Le ministre Cauchon aurait également cherché à couper l’herbe sous le pied à la Cour suprême, qui doit se prononcer dans quelques semaines sur la validité de cinq jugements rendus par divers tribunaux ontariens depuis 2001 et qui ont jeté une grande confusion sur l’état actuel du droit. Le dernier de ces jugements, rendu en octobre, valide l’usage thérapeutique du cannabis et légitime indirectement l’existence des «clubs compassion» tout en maintenant l’illégalité de son usage récréatif.

Pour le sénateur Nolin, le message des tribunaux est clair: «Nous devons cesser de tergiverser et prendre nos responsabilités afin d’éliminer toute confusion sur les usages thérapeutique et récréatif du cannabis.»

Il faut par ailleurs savoir que le projet de loi C-38 est mort au Feuilleton à la session parlementaire de novembre.
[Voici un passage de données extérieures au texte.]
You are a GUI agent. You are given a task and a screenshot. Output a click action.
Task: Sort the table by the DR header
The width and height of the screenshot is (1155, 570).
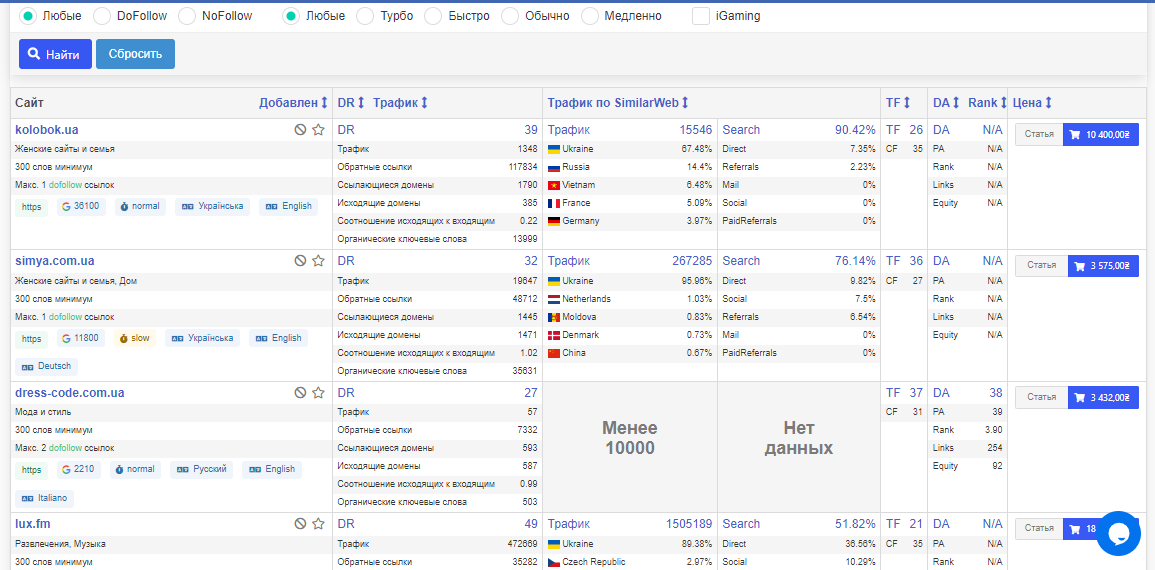point(351,103)
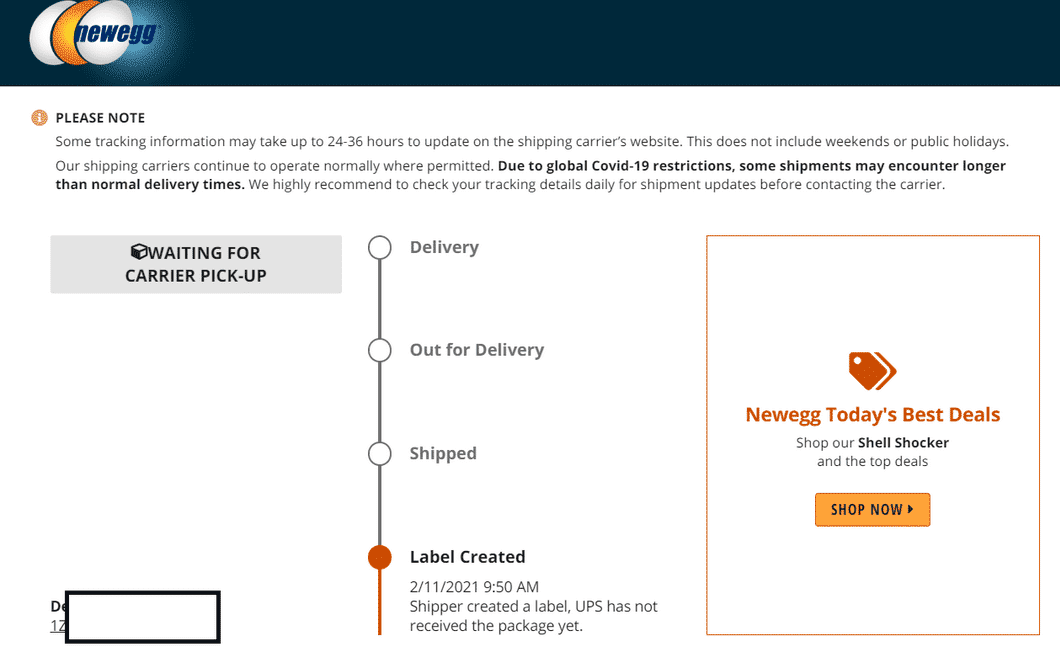Click the Out for Delivery step label
The height and width of the screenshot is (651, 1060).
click(x=476, y=350)
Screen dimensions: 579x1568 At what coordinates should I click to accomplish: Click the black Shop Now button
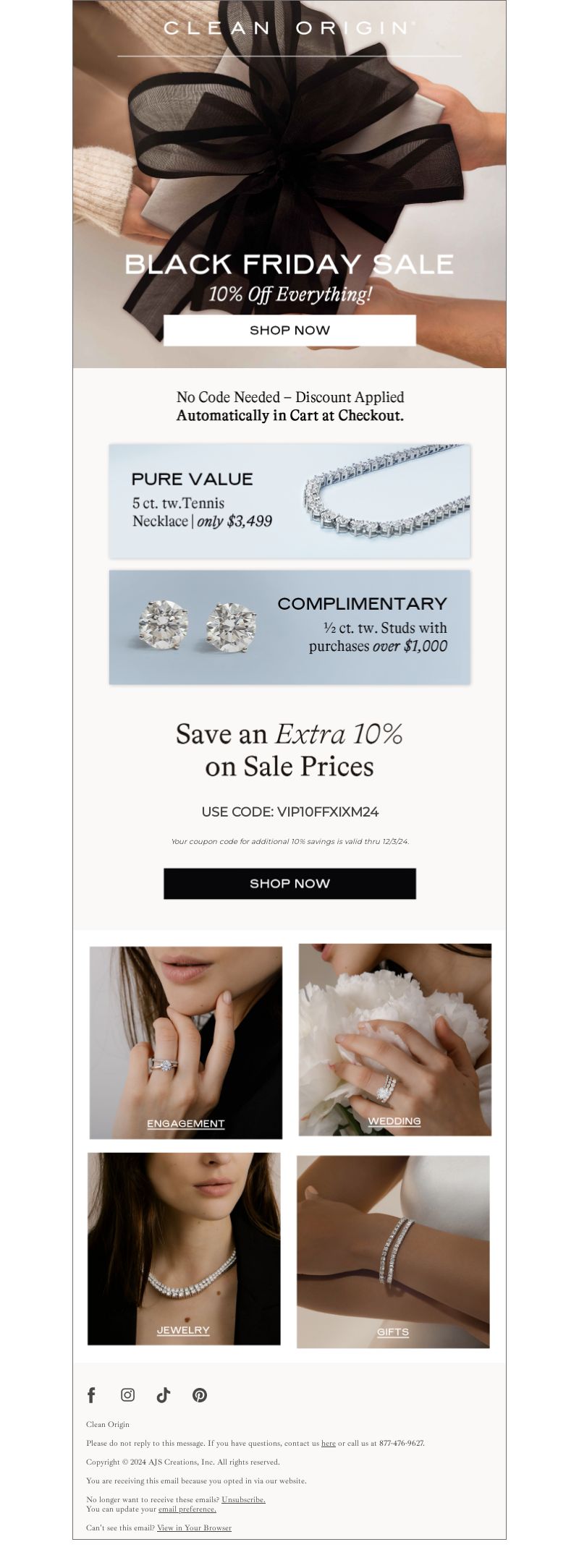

Toutefois, les mêmes orientations pourraient revenir dans un autre projet de loi. C’est maintenant au tour du sénateur Nolin de chercher à couper l’herbe sous le pied au gouvernement en tentant de donner une nouvelle orientation au débat.

Objectivité du rapport

Dans la discussion qui a suivi la conférence, Pierre Claude Nolin a eu à défendre l’impartialité de son rapport. Il a soutenu que le Comité a eu une «idée de génie» en engageant un scientifique comme directeur de recherche – le criminologue Daniel Sansfaçon – afin d’assurer la rigueur de la démarche et du contenu.

À son avis, les études qui soutiennent des positions prohibitionnistes ne passent pas le test de la rigueur scientifique. Il affirme également que son comité n’a fait aucune ségrégation dans les consultations d’experts et du public. «Les études qui ont été écartées l’avaient déjà été par d’autres groupes de recherche parce qu’elles présentaient des vices de méthode», a-t-il déclaré.

Pierre Durand, professeur à l’École de relations industrielles et codirecteur du GRASP, défend aussi la valeur scientifique du rapport Nolin. «Le rapport reflète bien les connaissances scientifiques sur la question», reconnaît-il.

Le GRASP avait invité le sénateur non pas pour être informé de ces données, déjà connues de ses membres, mais pour savoir comment les connaissances scientifiques sur les aspects sociaux de la santé pouvaient être prises en compte dans l’élaboration des lois et apprendre comment influencer les politiciens.

«Nous voulions comprendre de quelle façon les politiciens pensent et nous nous sommes rendu compte que nous avons encore du chemin à faire pour influer sur leurs décisions», a déclaré le professeur.